++++ Source document
Well it’s been quite sometime since I last sat here and put my fingers to the keyboard and shared, but I’ve had this niggling at me of late to start writing again. The sky is overcast with showers on and off, just the weather for blogging! And I’m feeling like I’m getting back to my old self again. The past 6 months or so have had various challenges, things I’ve had to navigate through with much prayer for wisdom and strength. Things I’ve had to accept, there are physical challenges that make us realise what was once possible in a day may not be possible as a new season unfolds before us. And with all that comes a time of personal stretching but also of growth if we allow it. I look at all that is going on in the world and I think sharing such as this is important, to be able to sit and read something that I hope might encourage or bring some enjoyment to a small portion of your day. To share a good recipe or an idea that goes from my home to yours would or is a truly wonderful thing.
The photo above was taken recently when we brought our main herd in to treat them. And I was very happy to get my milking cow Maudrey back! We joined her with the bull so as to get her in calf again. That way I will have milk right up until a few months before she has her next calf. Later in the year I will wean the calf she has now, give her a break so her body can rest and prepare, then start milking again 3 or 4 weeks after calving. A good system when you only have one house cow for a pretty continuous supply of fresh milk. I love this way of milking, where I can milk whenever I need to, I’m not obligated to milk every morning and afternoon. I separate the calf from her in the late afternoon, milk in the morning, then put the calf back with her, and he wonders where all his milk has gone!!! I often think the afternoons where he gets penned separately he must be thinking, ohhhh here we go again, hungry in the morning!!
I have milked 2 mornings this week and I don’t think I will ever tire of that feeling of coming back home with a bucket of fresh, creamy, beautiful milk. And that time spent on my milking chair as the day just begins with an animal like Maudrey, letting me take her milk and watching the steam coming off it as it goes into my bucket. It is something just so special and so rewarding. The stillness of the day and the feeling of providing for your family in this way. Our youngest son Luke who is 12 is learning how to milk and that feels like a very good thing and a great way for someone his age to start the day too.
I’m still knitting my dishcloths! My husband keeps telling me maybe one day I could join all those squares together and we might have a blanket : ) funny!! Well…..he might have a point….; ) It’s a nice thing to do, relaxing and practical, you can pick it up anytime you get the chance and knit a few rows, it does something good for the soul. Your mind is active, your body is resting, and you are creating something with your hands, an original piece just for your home or for someone you love.
I’m enjoying simple stitch patterns such as this one above where I’ve cast on 40 stitches then I simply knit 4 and purl 4 until the end and keep going until I have a length I’m happy with. A couple of other options are cast on 40 then knit 2 purl 2 repeat until you have desired size or cast on 36, (or multiples of 8 stitches plus 4 more) Row 1- knit 4, purl 4, knit 4, repeat until end of row then for Row 2- purl. Repeat rows 1 and 2 to form your pattern. We like a decent size cloth you can vary the number of stitches to your own liking.
++++++++
* [Required actions]:
[1] Retype the homestead blog post word for word, everything from "I have milked" down to "the day too.".
[2] Write what comes next in the homestead blog post, starting right after its last sentence.
++++ Provided material
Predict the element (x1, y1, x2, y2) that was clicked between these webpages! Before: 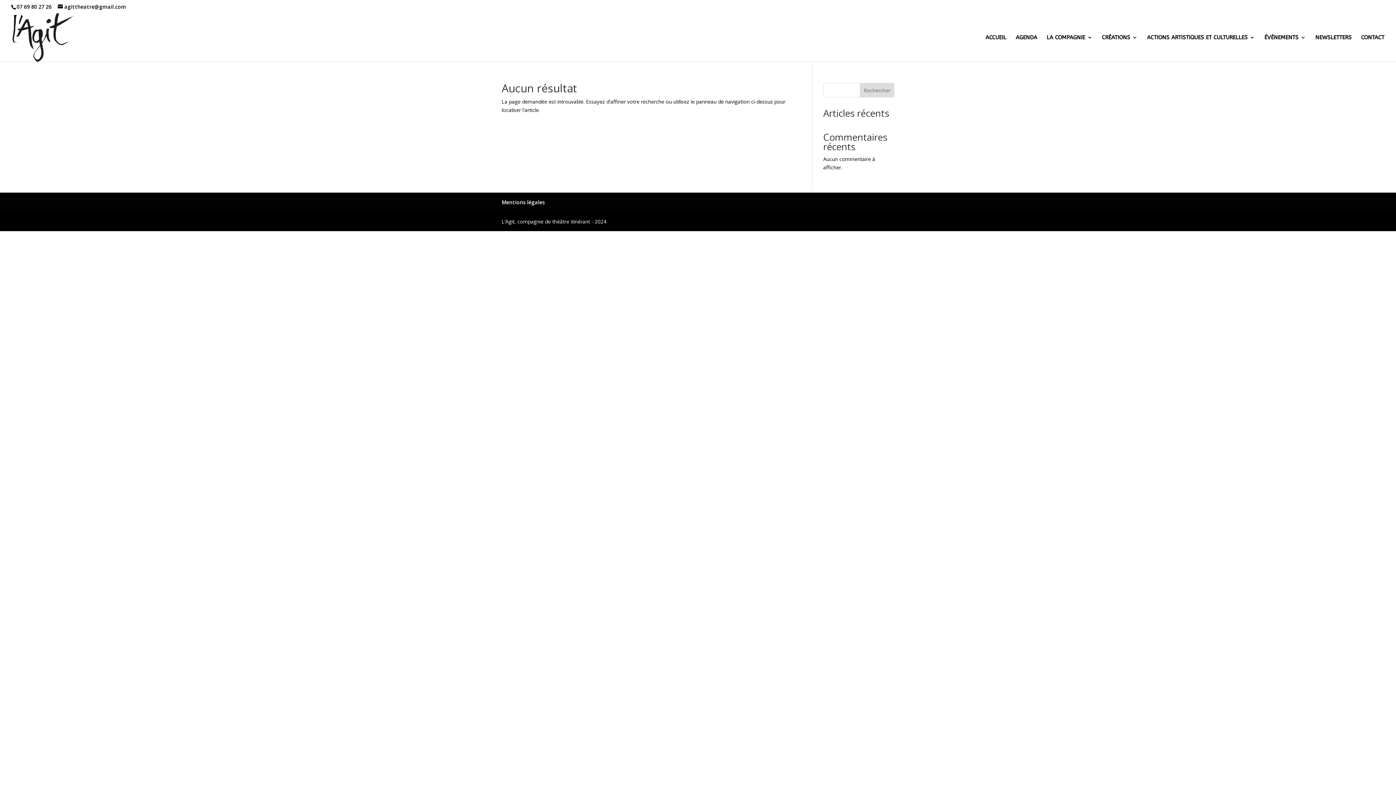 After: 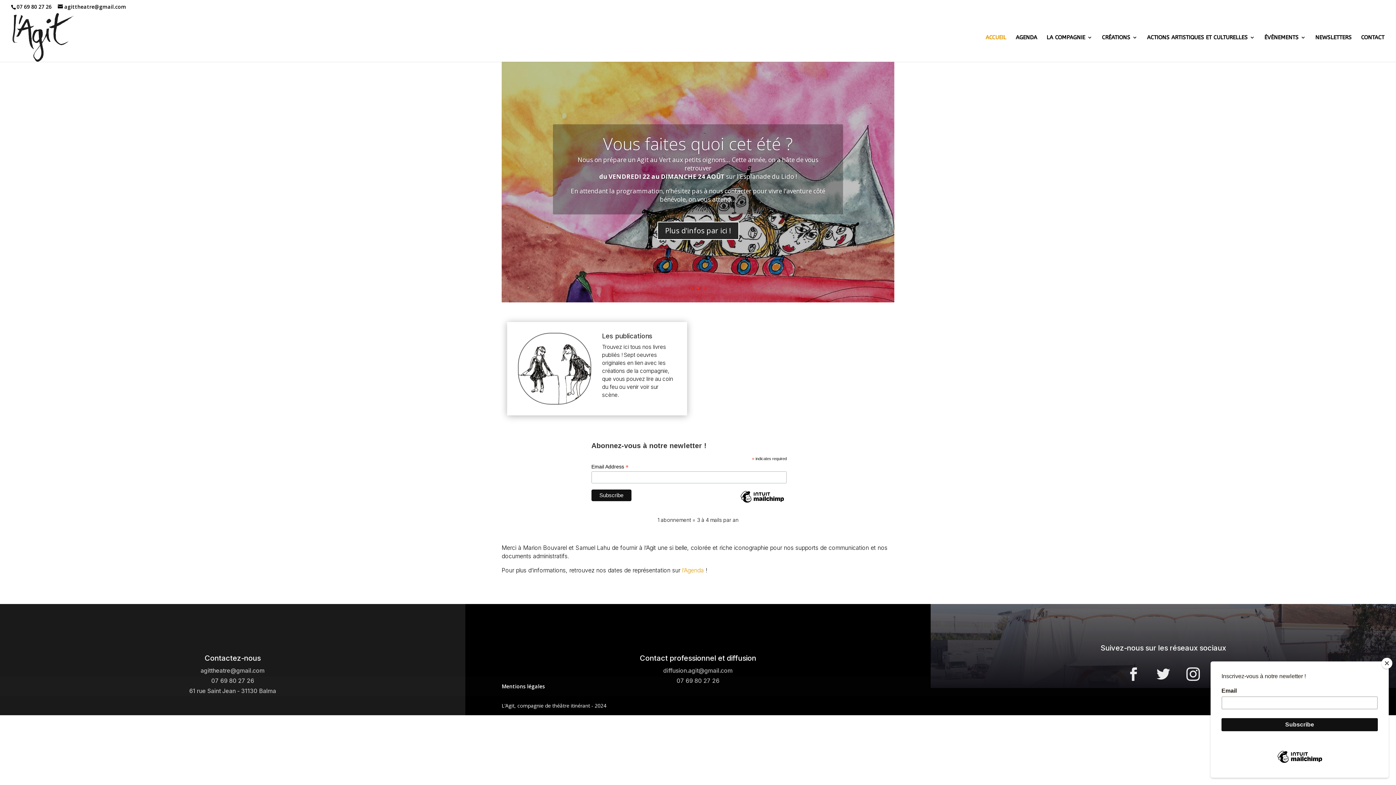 Action: label: ACCUEIL bbox: (985, 34, 1006, 61)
++++++++
* [Solved problems]:
[1]
I have milked 2 mornings this week and I don’t think I will ever tire of that feeling of coming back home with a bucket of fresh, creamy, beautiful milk. And that time spent on my milking chair as the day just begins with an animal like Maudrey, letting me take her milk and watching the steam coming off it as it goes into my bucket. It is something just so special and so rewarding. The stillness of the day and the feeling of providing for your family in this way. Our youngest son Luke who is 12 is learning how to milk and that feels like a very good thing and a great way for someone his age to start the day too.

[2]
I feel like it’s been a productive time lately, homemade tomato sauce is bottled and put away. I’ve shared my recipe before it’s very simple and delicious, you can use either tin tomatoes or fresh/frozen ones. It’s from Sally Wise’s book A Year in a Bottle, 500g sugar, 2kg tomatoes, 2 onions peeled and chopped, 1 cooking apple, cored and chopped, 2 garlic cloves, finely chopped, 3 dessertspoons salt, 3 teaspoons mustard powder, 2 teaspoons curry powder and 3 cups of white vinegar. Place it all in a large pot and bring to the boil, reduce heat and simmer away for an hour or so or until it’s thickened to a sauce-like consistency. Then I get my stick mixer and blend it before it’s cooled enough to push through a sieve. Place back in your pot and return it to the boil ready to bottle. I always remember a lady saying to me once, if you ever saw the way they make supermarket tomato sauce and what they put in it you would never buy it again.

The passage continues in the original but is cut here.